What encoder output looks like
Run a string through an encoder and you get back a sequence of contextual vectors — one per input token, each in the model’s hidden dimension. Two main ways to use them:
Pool into a single vector. Average the token vectors, or take the special [CLS] token’s representation, to get one fixed-size embedding for the whole input. This is what every bi-encoder embedding model does.
Use the per-token vectors directly. For sequence labeling (NER, POS tagging) or token-level classification.
A second linear head on top turns this into whatever you need: logits for classification, a single similarity score for reranking, an embedding vector for retrieval.
During masked-language-model pretraining, BERT prepends a special [CLS] token to every sequence and uses its final-layer hidden state as the input to a next-sentence-prediction head. That trains [CLS] to aggregate information from every other token through self-attention — it’s the only token whose pretraining objective rewards summarizing the whole sequence. After pretraining, fine-tuning a classifier or embedder on top of [CLS] continues that aggregation pattern, and it works well in practice. The alternative — mean-pooling all token vectors — is competitive and often slightly better for retrieval embeddings, because mean-pooling is less brittle when fine-tuning shifts what each token attends to. Modern embedding models (E5, BGE, jina, zembed-1) overwhelmingly use mean-pooling.
Why bidirectional attention matters here
Decoder-only models use causal attention because they generate token-by-token: position must only see positions . Encoders don’t generate, so the constraint is unnecessary — and removing it is genuinely better for representation quality. The word bank in “bank account” and “river bank” only resolves with right-side context. Causal-only models can encode it via the next token’s representation, but it’s strictly less direct.

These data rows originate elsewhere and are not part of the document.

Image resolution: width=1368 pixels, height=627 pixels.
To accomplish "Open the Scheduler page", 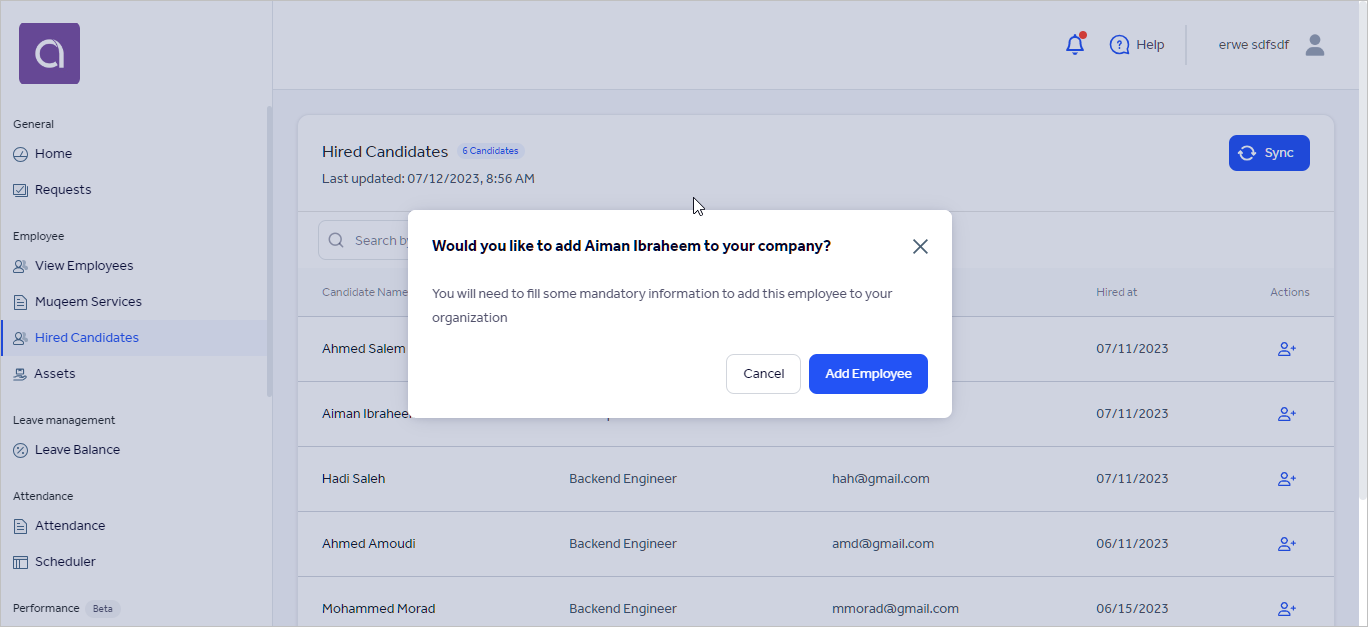I will (63, 561).
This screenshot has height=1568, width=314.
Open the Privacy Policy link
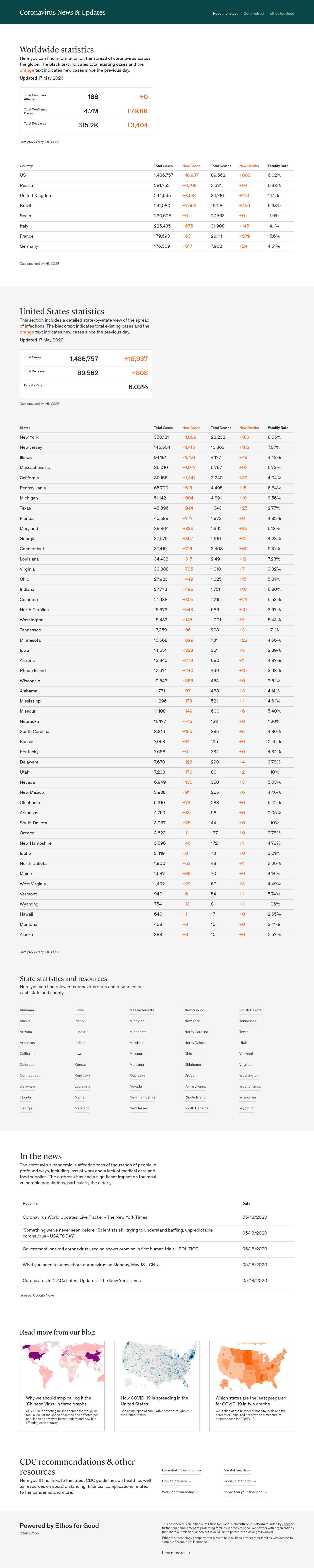[x=29, y=1533]
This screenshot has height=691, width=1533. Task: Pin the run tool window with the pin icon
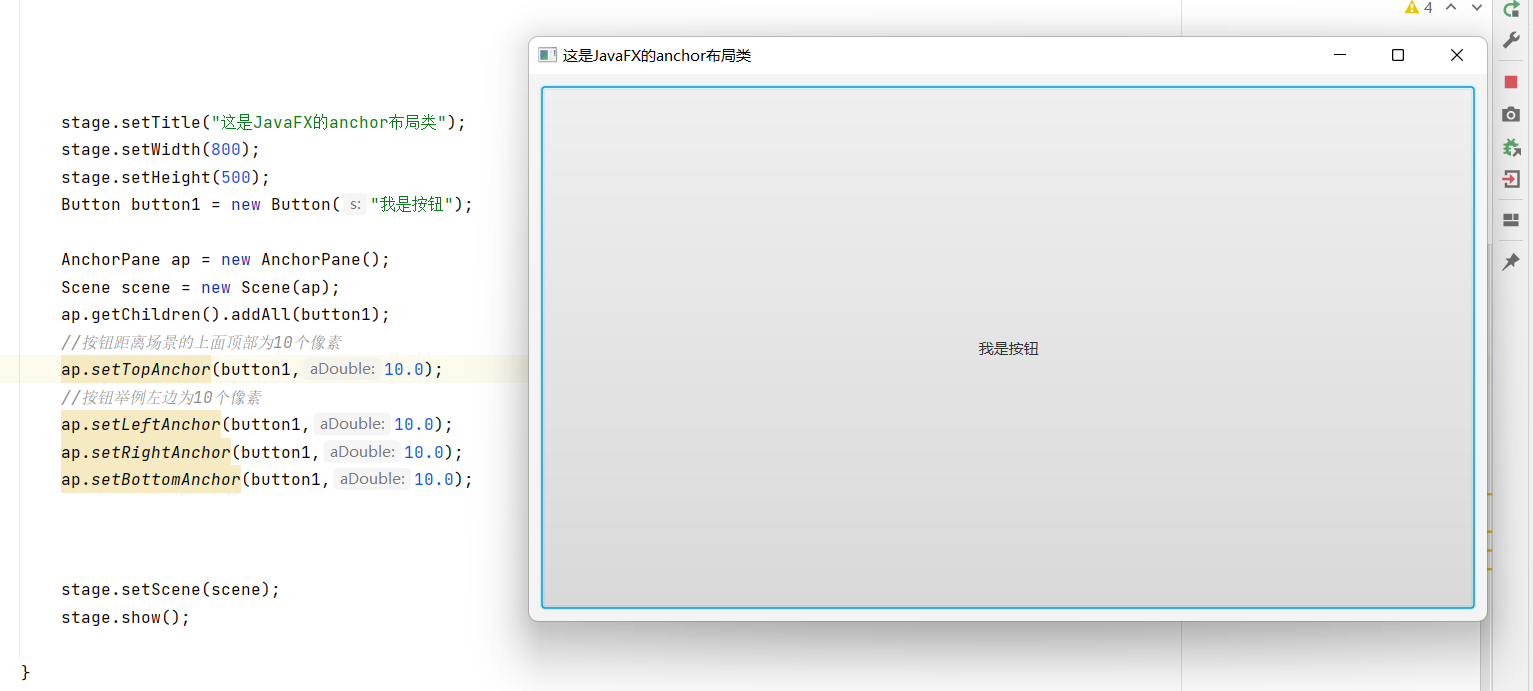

What encoders are used for
Production retrieval is built on encoders almost end-to-end:
Bi-encoder rerankers — encoder used twice (once for query, once for document) with their pooled vectors compared.
Common encoder backbones
The original BERT-base and BERT-large are mostly historical now. Today’s working encoders include RoBERTa, DeBERTa-v3, ELECTRA, E5, BGE, and the modern decoder-derived encoders (encoder-style adaptations of Qwen, Llama). For retrieval specifically, models pretrained or fine-tuned with contrastive objectives — e5, bge, jina-embeddings — outperform vanilla BERT-style backbones.
Why production AI hasn’t moved away from encoders
There is a tempting narrative that decoder LLMs subsume everything. They don’t — not for representation tasks. An encoder-based reranker runs at 10–100× less cost than asking an LLM to score a (query, document) pair, and is more accurate per dollar. Encoders are smaller, faster, easier to serve, and fit into the hot path of a query.
Decoder LLMs got famous; encoder models stayed load-bearing. Every embedding lookup, every reranker call, every faithfulness check in production AI is an encoder pretending to be invisible.
Encoder-derived models in a typical production stack
Embedding model for first-pass retrieval — encoder + mean-pooling, contrastively trained
Cross-encoder reranker — encoder over [query, doc] pairs with a regression head
Token-level NER for redaction — encoder + per-token classification head
Go further
Why use bidirectional attention instead of causal?
Encoders aren't generating; they're producing representations. To represent a word well, you want both its left and right context. 'Bank' before 'of the river' and 'bank' before 'account' should embed differently — that's only possible if the attention layer can see what's to the right.
Hugely so. Every production [embedding](/concepts/embedding/) model, every [reranker](/concepts/reranker/), every classifier, every faithfulness checker is a fine-tuned encoder. They're 10–100× cheaper to run than decoder LLMs and beat them on the narrow tasks they're trained for. Encoders are quietly the workhorses of production AI.
How are encoders pretrained without next-token prediction?
Masked language modeling: randomly mask ~15% of input tokens and train the model to predict the masked tokens from surrounding context. Bidirectional attention is essential because the model uses both sides to fill in the blank. Modern encoders also use objectives like contrastive learning for embedding-specific pretraining.